- _TRY IT_
Within the entries below, please return exactly the lines from the one with "Task: Toggle underline formatting" through the one with "Given: Choose the Ultimate plan header", leaving out any pictures.

- _AVAILABLE DATA_
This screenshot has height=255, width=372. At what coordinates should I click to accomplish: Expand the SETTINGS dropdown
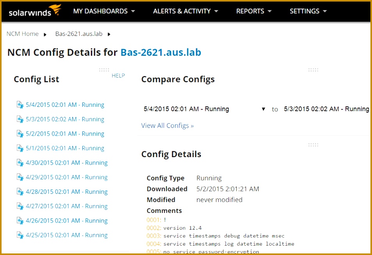(308, 11)
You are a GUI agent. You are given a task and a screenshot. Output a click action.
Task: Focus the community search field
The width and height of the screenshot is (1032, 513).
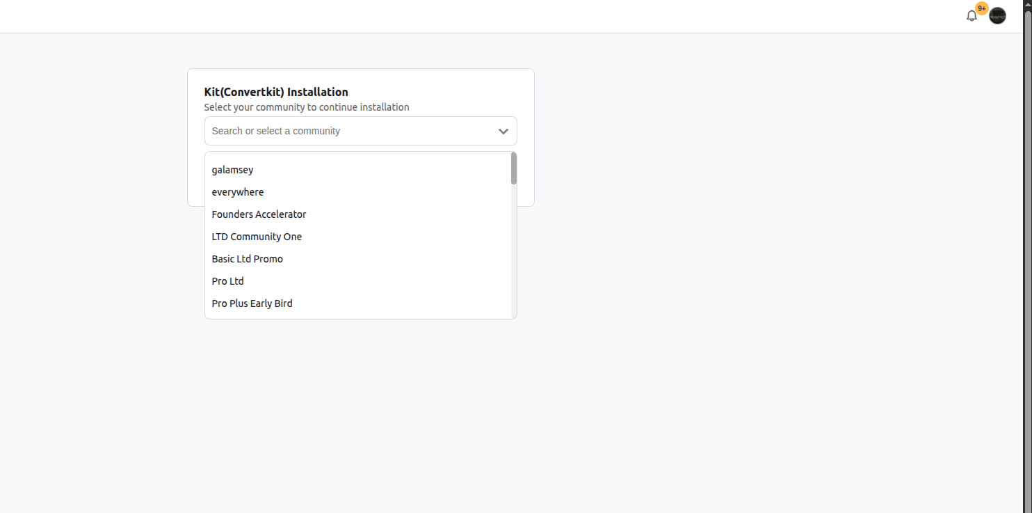click(348, 131)
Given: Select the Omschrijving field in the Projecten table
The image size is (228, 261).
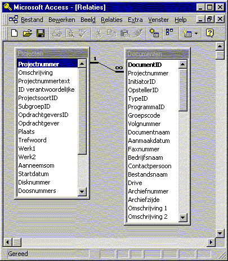Looking at the screenshot, I should pos(35,73).
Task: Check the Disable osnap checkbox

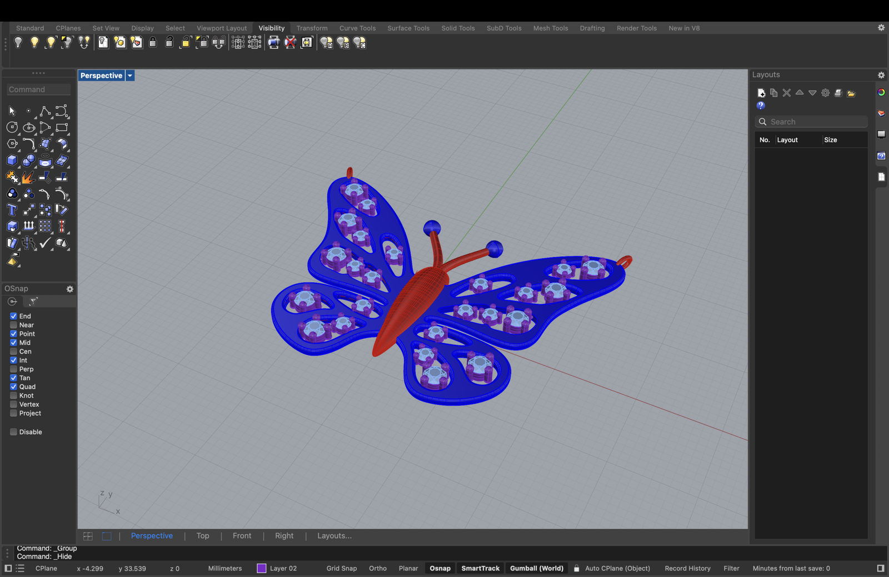Action: (x=13, y=432)
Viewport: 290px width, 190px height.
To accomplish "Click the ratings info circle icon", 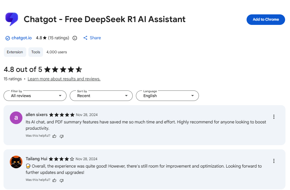I will pyautogui.click(x=75, y=38).
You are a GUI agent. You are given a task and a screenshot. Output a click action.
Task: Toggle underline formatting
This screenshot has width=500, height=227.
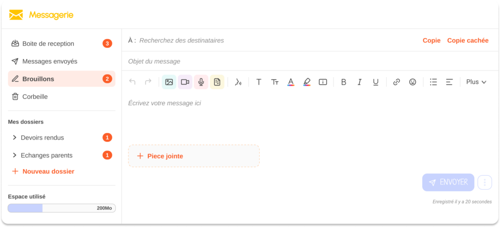point(375,82)
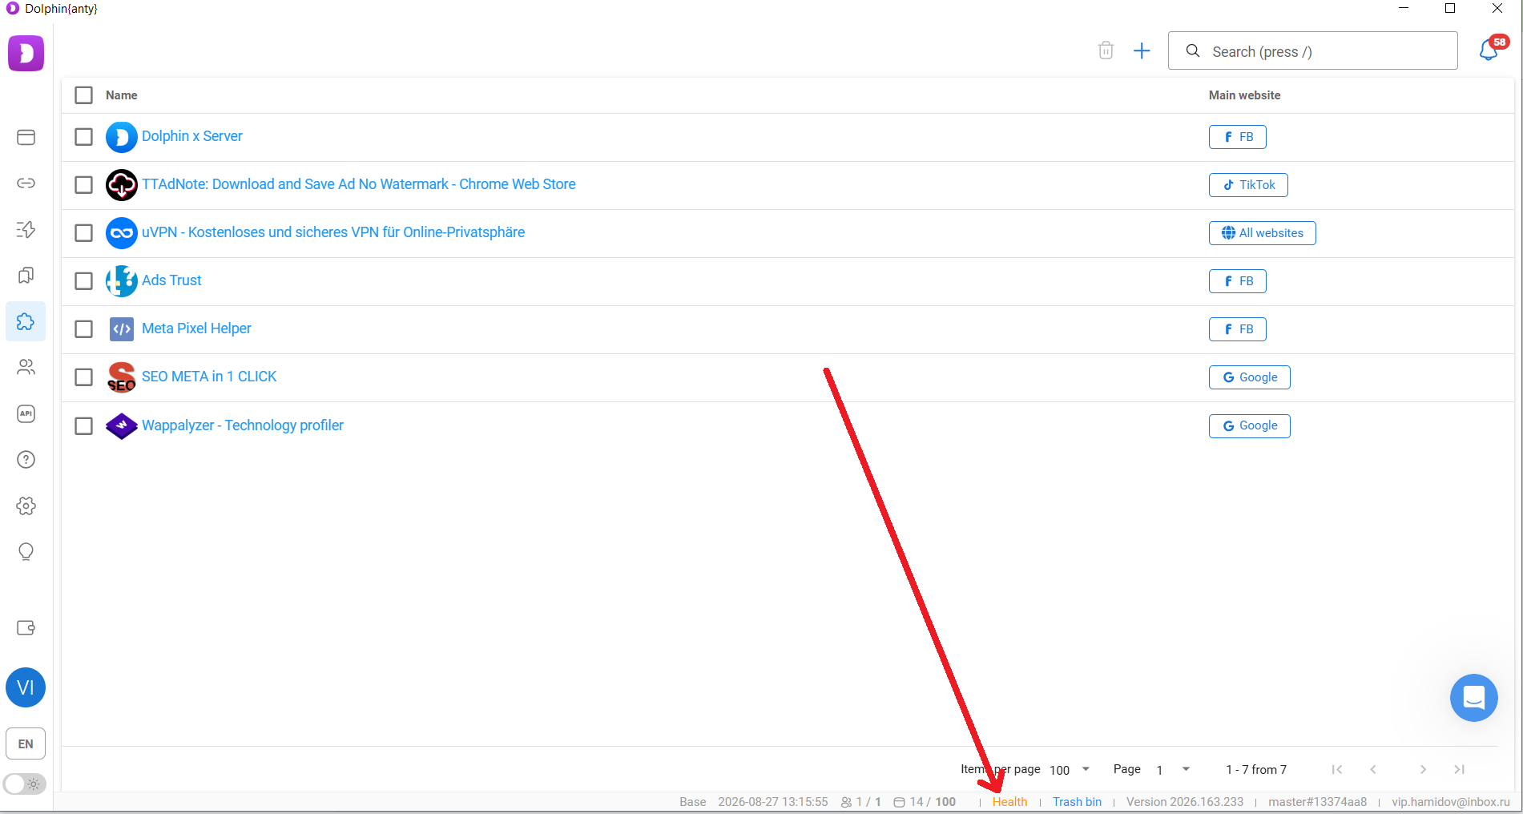Expand the items per page dropdown
This screenshot has height=814, width=1523.
[1070, 769]
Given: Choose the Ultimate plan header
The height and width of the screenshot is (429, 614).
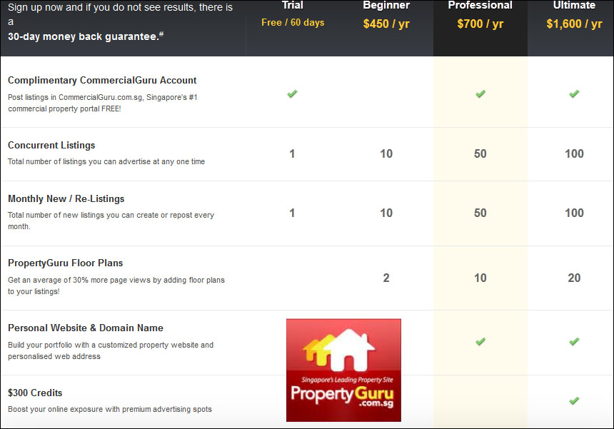Looking at the screenshot, I should [574, 5].
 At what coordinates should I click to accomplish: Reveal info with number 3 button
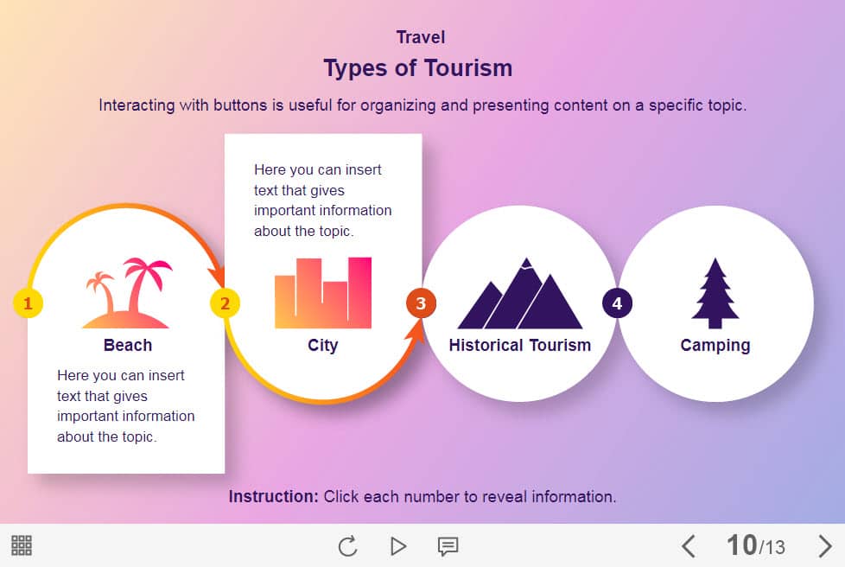421,303
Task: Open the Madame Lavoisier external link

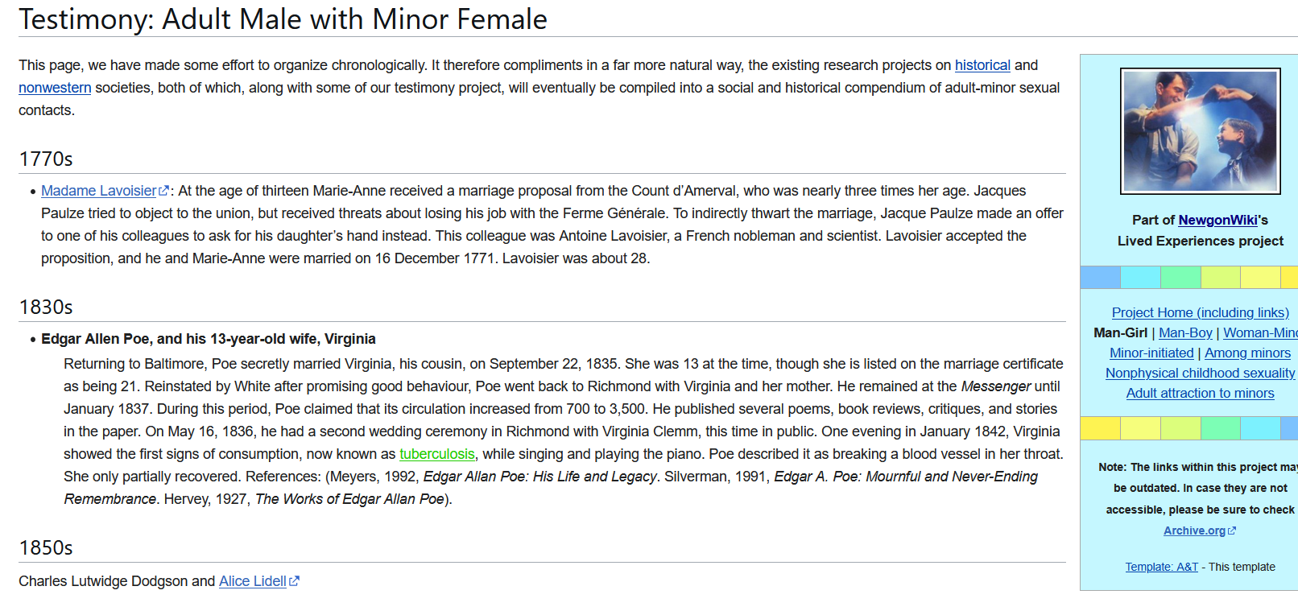Action: (99, 191)
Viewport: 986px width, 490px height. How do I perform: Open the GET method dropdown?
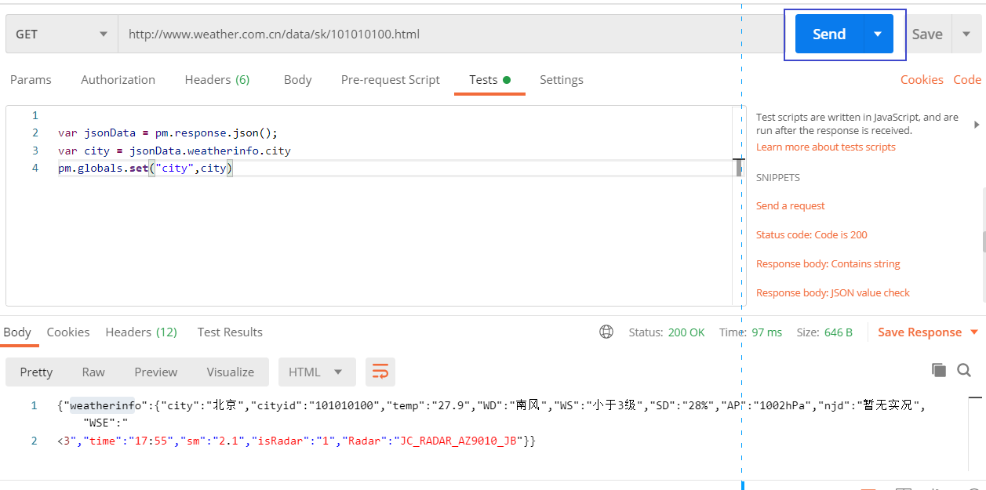61,34
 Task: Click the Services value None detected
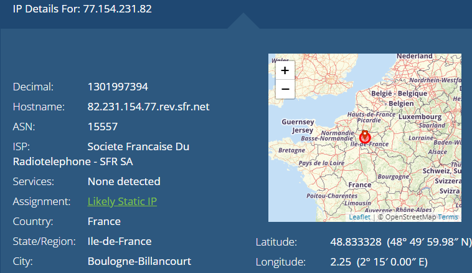click(x=124, y=181)
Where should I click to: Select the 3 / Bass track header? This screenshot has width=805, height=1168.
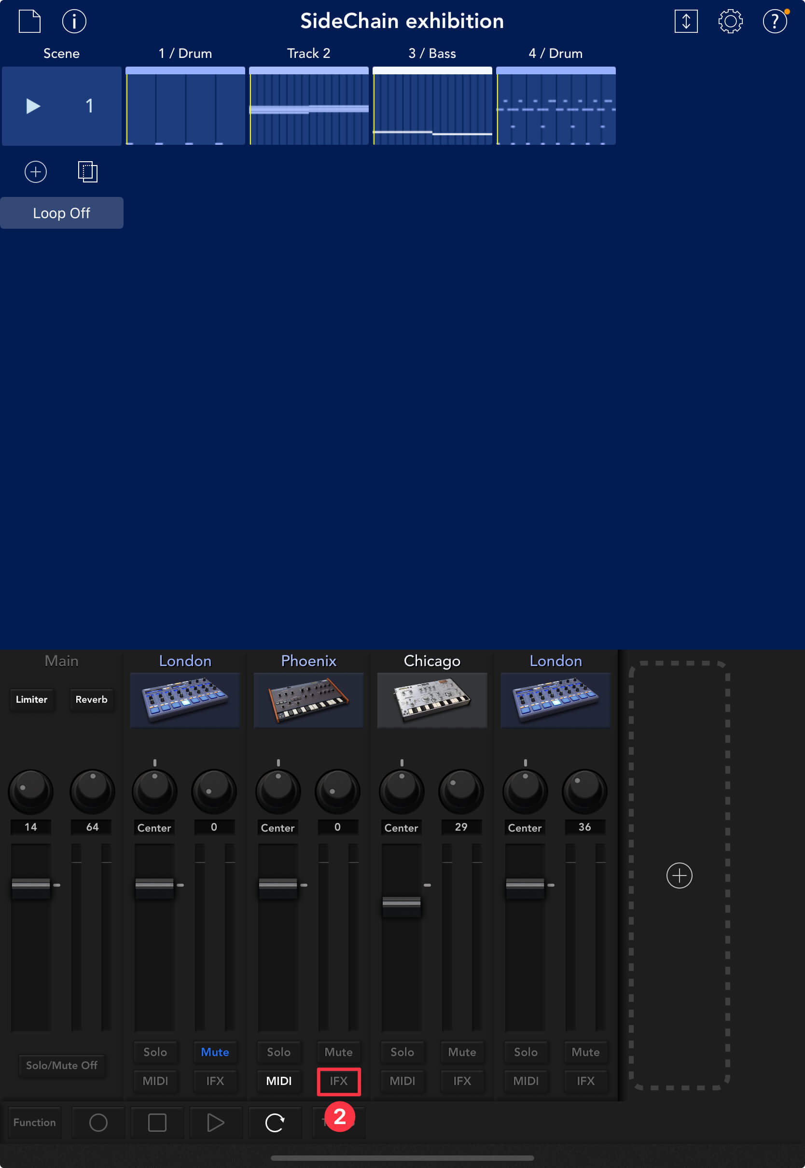tap(432, 53)
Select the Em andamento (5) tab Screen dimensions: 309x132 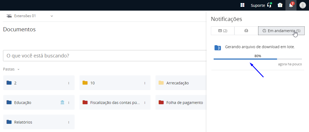[x=281, y=31]
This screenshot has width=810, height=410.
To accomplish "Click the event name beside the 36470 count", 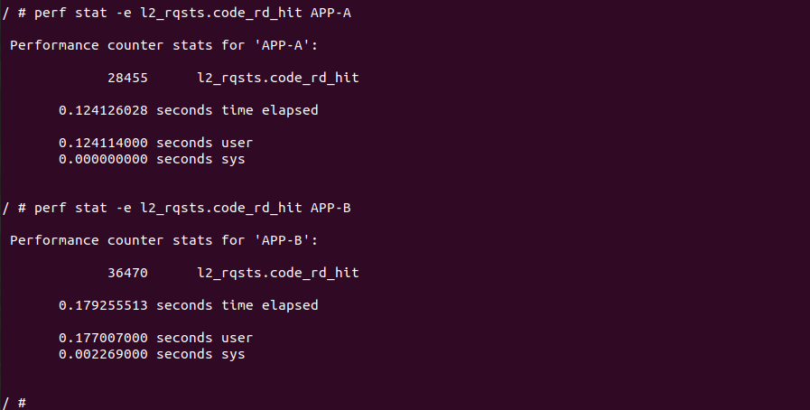I will tap(277, 273).
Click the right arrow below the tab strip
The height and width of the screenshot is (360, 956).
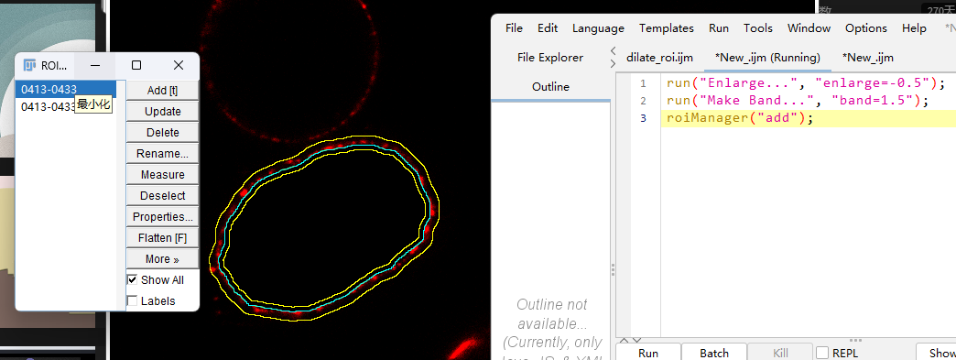pos(613,63)
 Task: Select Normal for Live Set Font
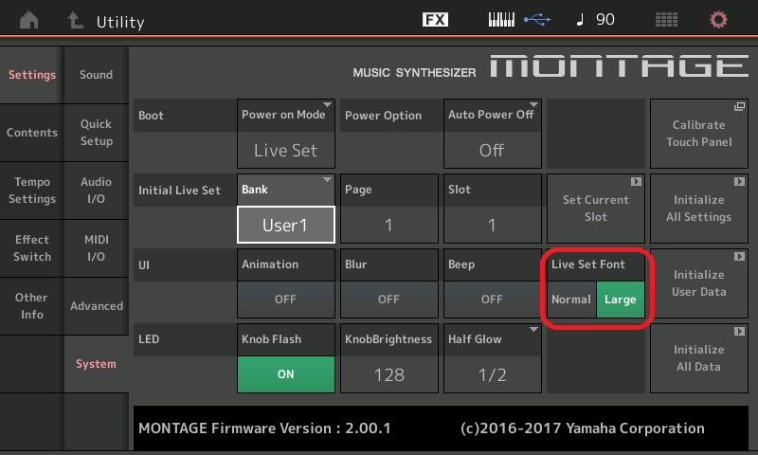[x=571, y=300]
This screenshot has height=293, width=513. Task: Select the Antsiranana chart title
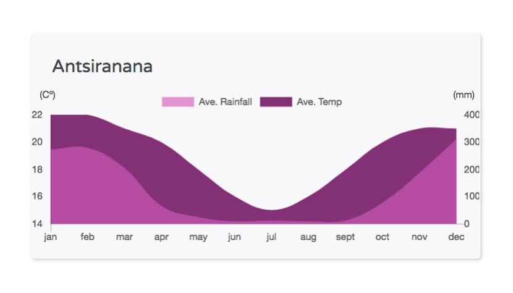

- _YOUR SOLUTION_
Task: Toggle underline formatting
This screenshot has width=500, height=227.
point(375,82)
Expand the items per page dropdown
This screenshot has height=814, width=1523.
[1070, 769]
Given: Choose the Ultimate plan header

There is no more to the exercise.